Introduction

The dataset contains the public domain part of DBNL (3542 publications) annotated with 3 NER models. The models were fine-tuned on Dutch historical data and described in the paper. The dataset consists of 4 parts: the predictions of each of the 3 NER models, and the predictions obtained by combining the models in majority voting. It can be used as silver data for training entity linking models, or in digital humanities applications. The annotations are available as tsv files in the standard IOB format (each token is labelled as beginning, inside or outside of a named entity).

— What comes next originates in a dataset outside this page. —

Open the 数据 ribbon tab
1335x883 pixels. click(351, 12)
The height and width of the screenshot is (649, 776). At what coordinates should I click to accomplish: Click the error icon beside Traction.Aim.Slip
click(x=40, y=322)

Acknowledgements: support with the data and research was provided by Marieke Moolenaar

When using this dataset we ask you to cite it as follows;

V. Provatorova, Named entity recognition (NER) on historical DBNL (version 1, 12-08-2024) KB Lab, the Hague.

Access

The raw data can be found on Zenodo.

Examples

The dataset can be used as silver data for training entity linking models, or in digital humanities applications.

An example of an annotation: “Gezicht op Leiden, Aelbert Cuyp, 1630 - voor 1649”. Leiden and Aelbert Cuyp are marked as named entities: location and person, respectively. Aelbert Cuyp is an old form of the name Albert Cuyp, which demonstrates the ability of the model to correctly annotate text with historical spelling variations.